A contrappeso della dichiarazione d’amore preventiva, tuttavia, devo mettere anche tutto il carico di realismo che i quasi trent’anni dal conseguimento della laurea mi hanno caricato sulle spalle. Un realismo che proviene da tre decenni di carriera aziendale, di docenza post-universitaria, e ultimamente di giornalismo.
Continuo a considerare gli anni universitari come fondanti, ma allo stesso tempo devo osservare che pur solida preparazione era per buona parte, già trent’anni fa, scollegata dalla realtà del mondo del lavoro. Ed ho continuato a riscontrare questo fenomeno nel mio decennio di docenza. Beninteso, questa è una critica che non colpisce la Federico II specificamente, ma il sistema universitario italiano nella sua maggioranza. I ragazzi che escono dalle varie facoltà – anche quelli dell’area Stem – non hanno spesso alcuna idea di come funzioni un’azienda, né di come orientarsi nel mondo del lavoro. Giocoforza, quindi, devono spesso rivolgersi a formazione a livello Master per colmare quella lacuna e capire effettivamente cosa gli serve per lavorare.

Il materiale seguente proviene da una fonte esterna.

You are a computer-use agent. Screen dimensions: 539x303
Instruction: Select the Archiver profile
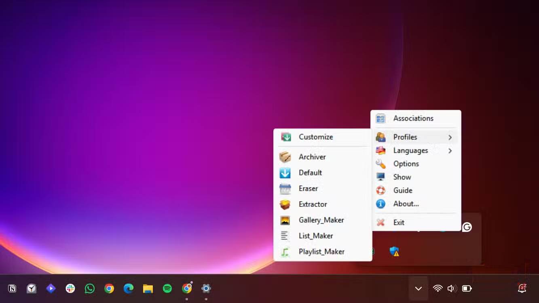[312, 157]
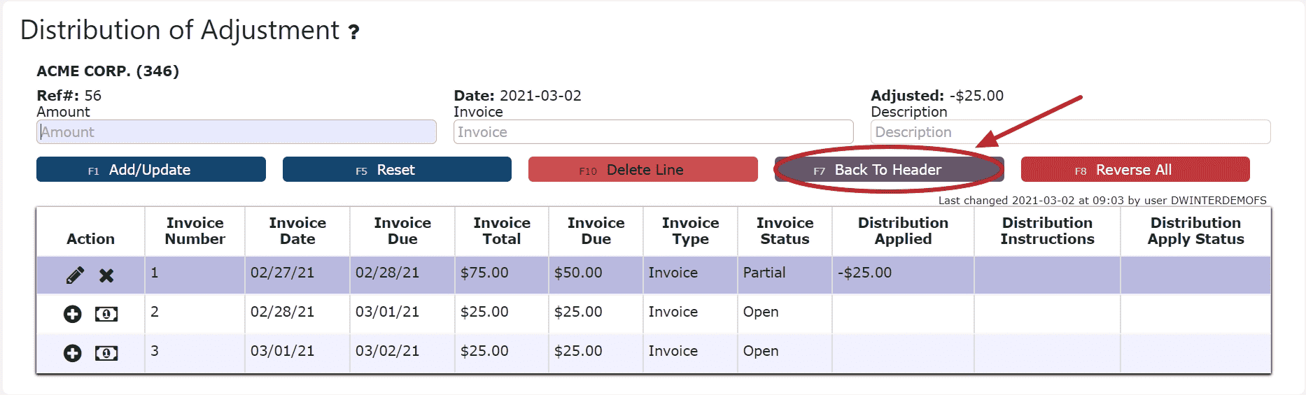Open the help question mark beside the title
This screenshot has width=1306, height=395.
[354, 32]
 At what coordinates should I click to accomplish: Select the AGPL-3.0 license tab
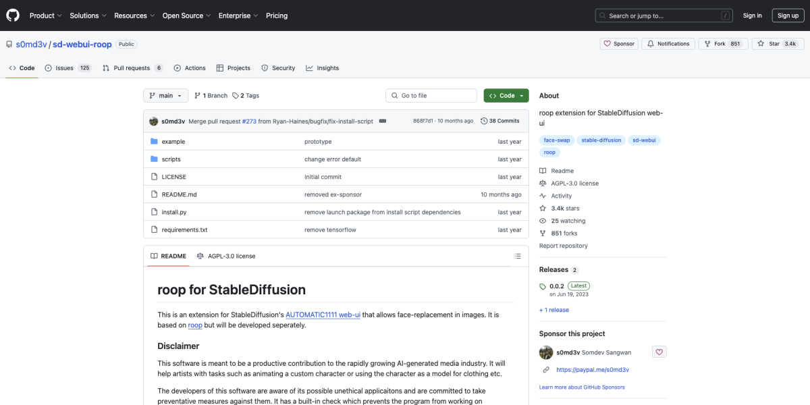226,257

Ci sono ovviamente alcuni atenei e facoltà che fanno di quest’ultimo passaggio parte integrante degli studi universitari, e sono quelli che compaiono nei posti più alti delle varie classifiche – ferme restando le perplessità sulla costruzione dei ranking. Trovo invece discutibile la tesi secondo cui il fatto che una certa università si trovi nella parte bassa di un ranking dipenda dal contesto territoriale in cui si trova. Il contesto adatto, in ambito professionale, lo costruisce l’esistenza di un rapporto concreto tra il mondo universitario e quello del lavoro. Il che passa secondo me dal reclutamento come docenti universitari di persone che accanto all’abilitazione scientifica prevista per legge abbiano una significativa esperienza aziendale.

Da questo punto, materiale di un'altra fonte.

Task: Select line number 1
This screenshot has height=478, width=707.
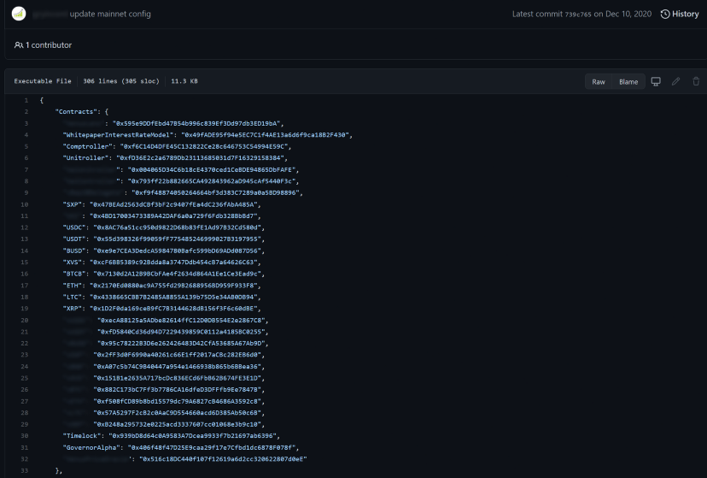Action: [26, 100]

Il mondo di oggi richiede a mio parere al mondo universitario italiano una svolta decisa, riassumibile nella frase che Ferdinando II di Borbone pronunciò nel salire al trono e nel dare avvio al risanamento finanziario del Regno: Il tempo dei pappagalli è finito. Non è più tempo di avere facoltà o cattedre decorative, in cui si insegnano principi generali perché non si è capaci – o non si ha l’esperienza – per insegnarne l’applicazione pratica.
I nostri giovani viaggiano alla velocità della luce in un mondo in cui scegliere una facoltà, seguire un corso o meno, dipende dall’utilità pratica che essi ne ricaveranno. Sono insofferenti verso gli insegnanti pletorici o teorici, verso i quali nutrono il normale fastidio dovuto all’età, cui si accompagna una consapevolezza nella determinazione nelle scelte che le generazioni passate si sognano. Il mondo per loro è instabile, veloce e pericoloso, e non hanno il tempo o la voglia di aderire a schemi di insegnamento del secolo scorso.

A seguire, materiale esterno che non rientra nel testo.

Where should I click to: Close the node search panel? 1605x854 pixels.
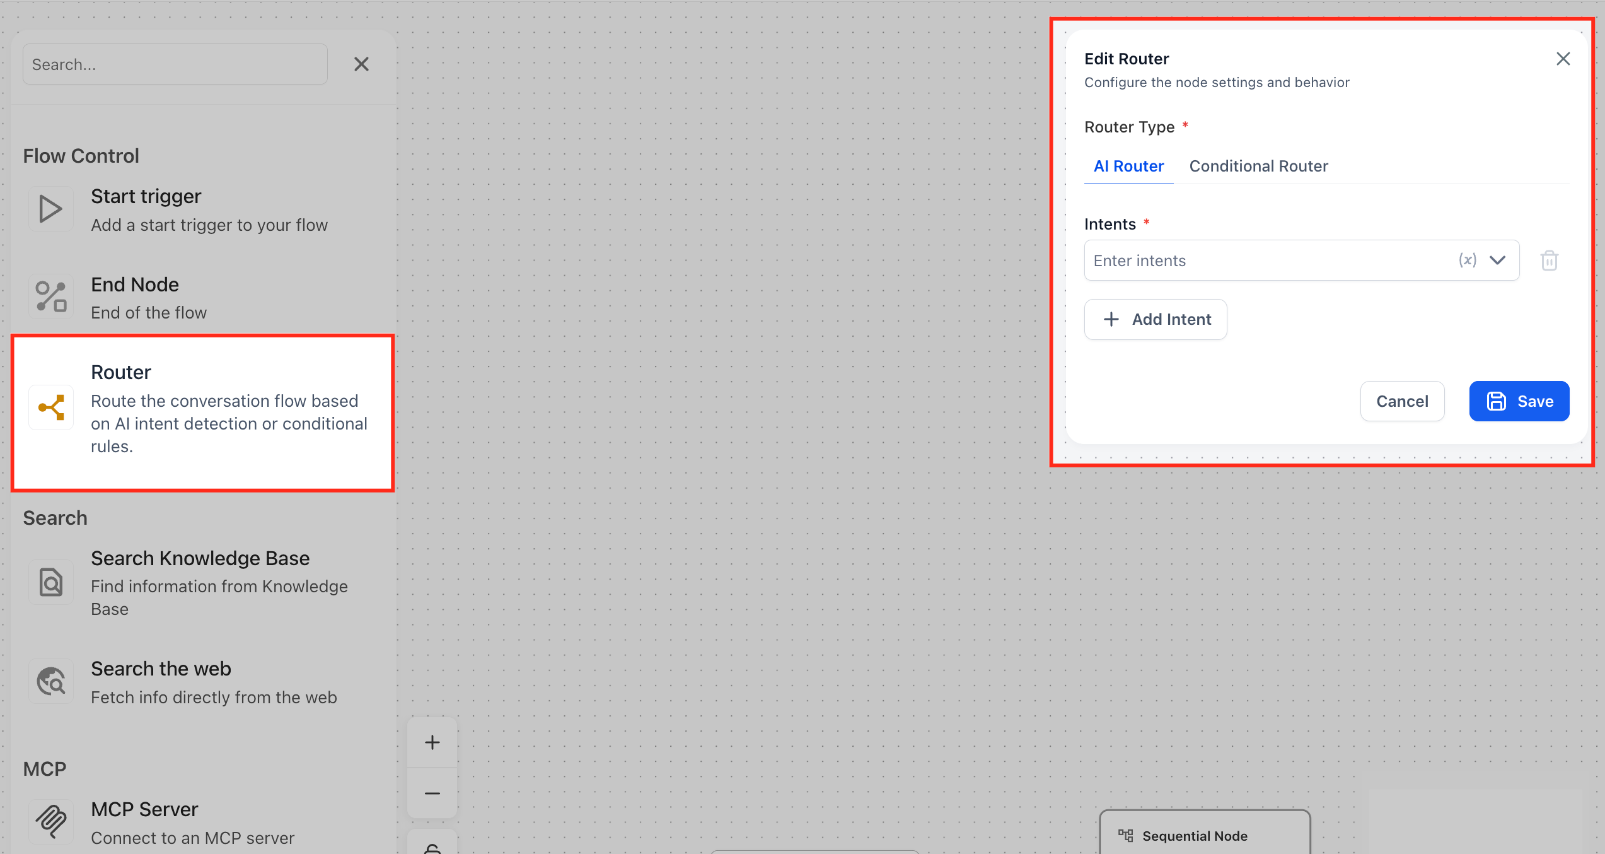361,64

La nostra cara Alma Mater federiciana, e in linea generale tutto il sistema educativo italiano dovrà rapidamente adattarsi a questo nuovo mondo, o soccombere ai sistemi esteri quando a breve l’intelligenza artificiale consentirà ai ragazzi di seguire da casa una lezione tenuta da un professore cinese impiegato dall’università della California, che parla la propria lingua e viene tradotto in italiano in tempo reale.
Ci vediamo l’anno prossimo a via Mezzocannone.